▸ Your objective:
An exact transcription of all the data is required.

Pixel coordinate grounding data
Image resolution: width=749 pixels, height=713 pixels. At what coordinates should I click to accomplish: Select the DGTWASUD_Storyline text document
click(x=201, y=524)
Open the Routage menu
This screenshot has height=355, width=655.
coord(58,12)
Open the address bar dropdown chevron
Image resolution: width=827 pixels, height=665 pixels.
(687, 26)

▸ Answer section:
Image resolution: width=749 pixels, height=713 pixels. At what coordinates should I click to accomplish: Select the DGTWASUD_Storyline text document
click(x=201, y=524)
Open the Routage menu
This screenshot has height=355, width=655.
coord(58,12)
Open the address bar dropdown chevron
Image resolution: width=827 pixels, height=665 pixels.
(687, 26)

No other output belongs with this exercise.